Le 23 juillet 2021 | Mis à jour le 23 juillet 2021

Tout connaître sur les cuirs de Cordoue

par Jacques Dubarry de Lassale

Utilisé pour confectionner des tentures murales ou recouvrir des sièges, meubles ou paravents, le cuir doré ou cuir de Cordoue parait les plus belles demeures européennes jusqu’à la fin du XVIIIe siècle. Jacques Dubarry de Lassale retrace l’histoire de cette technique luxueuse, apparue en Espagne au IXe siècle. 

 

Les premiers ouvrages réalisés dans le domaine de la décoration des cuirs sont très anciens et remontent probablement aux premières manifestations des arts appliqués. Les premiers cuirs dorés, ou cuirs de Cordoue, sont apparus quant à eux en Espagne, probablement vers le IXe siècle. En l’an 711, l’Espagne fut conquise par les Maures et, dès le IXe siècle, Cordoue devint un important centre de production des cuirs. Des panneaux décoratifs en cuir doré y sont fabriqués, connus sous le nom de « Guadameci ». Mais alors, que désigne exactement le terme « cuir de Cordoue » ? 

 

Motif de la deuxième moitié du XVIIe siècle probablement flamand. Modèle tapissant la maison de Rubens à Anvers.
****
- **EXERCICES À RÉALISER**:
a – D'après le texte sur les cuirs de Cordoue, à quoi servait le cuir doré dans les demeures européennes ?
b – Recopiez le passage du texte sur les cuirs de Cordoue qui va de « Les premiers ouvrages » à « Rubens à Anvers. ».

- **MATÉRIEL FOURNI**:
****
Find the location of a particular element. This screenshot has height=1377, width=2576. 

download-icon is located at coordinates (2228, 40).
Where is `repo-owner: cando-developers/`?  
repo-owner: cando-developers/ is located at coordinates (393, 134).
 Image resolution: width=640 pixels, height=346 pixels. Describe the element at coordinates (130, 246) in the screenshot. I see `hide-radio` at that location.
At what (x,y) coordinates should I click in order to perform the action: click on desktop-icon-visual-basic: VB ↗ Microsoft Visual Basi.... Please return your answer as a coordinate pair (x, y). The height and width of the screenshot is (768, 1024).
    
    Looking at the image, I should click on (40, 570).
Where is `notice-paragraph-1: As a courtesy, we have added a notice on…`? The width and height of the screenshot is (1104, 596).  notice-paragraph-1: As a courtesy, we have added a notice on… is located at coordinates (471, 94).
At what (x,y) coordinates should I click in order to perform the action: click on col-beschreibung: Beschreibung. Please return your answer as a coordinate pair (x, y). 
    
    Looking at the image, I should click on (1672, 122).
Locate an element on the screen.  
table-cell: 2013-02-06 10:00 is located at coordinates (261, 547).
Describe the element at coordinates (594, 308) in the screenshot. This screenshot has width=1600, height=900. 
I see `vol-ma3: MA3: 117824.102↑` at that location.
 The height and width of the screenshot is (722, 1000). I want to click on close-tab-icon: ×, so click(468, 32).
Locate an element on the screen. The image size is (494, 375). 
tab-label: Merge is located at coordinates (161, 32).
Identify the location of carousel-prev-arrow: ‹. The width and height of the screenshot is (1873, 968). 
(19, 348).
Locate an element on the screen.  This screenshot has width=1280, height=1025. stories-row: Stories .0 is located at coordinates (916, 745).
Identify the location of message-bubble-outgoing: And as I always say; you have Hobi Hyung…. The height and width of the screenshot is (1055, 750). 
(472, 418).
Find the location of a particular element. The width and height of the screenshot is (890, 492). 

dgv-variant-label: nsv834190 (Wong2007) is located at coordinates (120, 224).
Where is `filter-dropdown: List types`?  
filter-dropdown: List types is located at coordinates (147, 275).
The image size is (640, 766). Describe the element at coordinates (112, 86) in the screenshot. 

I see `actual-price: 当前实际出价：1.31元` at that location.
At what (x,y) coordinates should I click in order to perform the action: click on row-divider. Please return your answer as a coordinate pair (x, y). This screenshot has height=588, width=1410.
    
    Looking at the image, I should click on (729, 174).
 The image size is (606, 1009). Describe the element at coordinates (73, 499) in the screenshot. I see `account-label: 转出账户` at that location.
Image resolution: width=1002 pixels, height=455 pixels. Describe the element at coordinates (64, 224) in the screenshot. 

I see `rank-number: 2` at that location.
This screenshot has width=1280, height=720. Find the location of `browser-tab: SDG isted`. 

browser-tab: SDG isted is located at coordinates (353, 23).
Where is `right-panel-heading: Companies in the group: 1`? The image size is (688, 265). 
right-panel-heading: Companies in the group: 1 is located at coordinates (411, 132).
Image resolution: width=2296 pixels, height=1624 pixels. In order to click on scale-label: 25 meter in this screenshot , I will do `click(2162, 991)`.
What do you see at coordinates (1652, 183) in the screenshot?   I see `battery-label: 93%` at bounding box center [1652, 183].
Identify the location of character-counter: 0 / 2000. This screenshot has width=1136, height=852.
****
- **CORRIGÉ DES EXERCICES**:
a – Le cuir doré servait à confectionner des tentures murales et à recouvrir des sièges, des meubles ou des paravents. Il a ainsi orné les plus belles demeures européennes jusqu'à la fin du XVIIIe siècle.

b –
Les premiers ouvrages réalisés dans le domaine de la décoration des cuirs sont très anciens et remontent probablement aux premières manifestations des arts appliqués. Les premiers cuirs dorés, ou cuirs de Cordoue, sont apparus quant à eux en Espagne, probablement vers le IXe siècle. En l’an 711, l’Espagne fut conquise par les Maures et, dès le IXe siècle, Cordoue devint un important centre de production des cuirs. Des panneaux décoratifs en cuir doré y sont fabriqués, connus sous le nom de « Guadameci ». Mais alors, que désigne exactement le terme « cuir de Cordoue » ? 

 

Motif de la deuxième moitié du XVIIe siècle probablement flamand. Modèle tapissant la maison de Rubens à Anvers.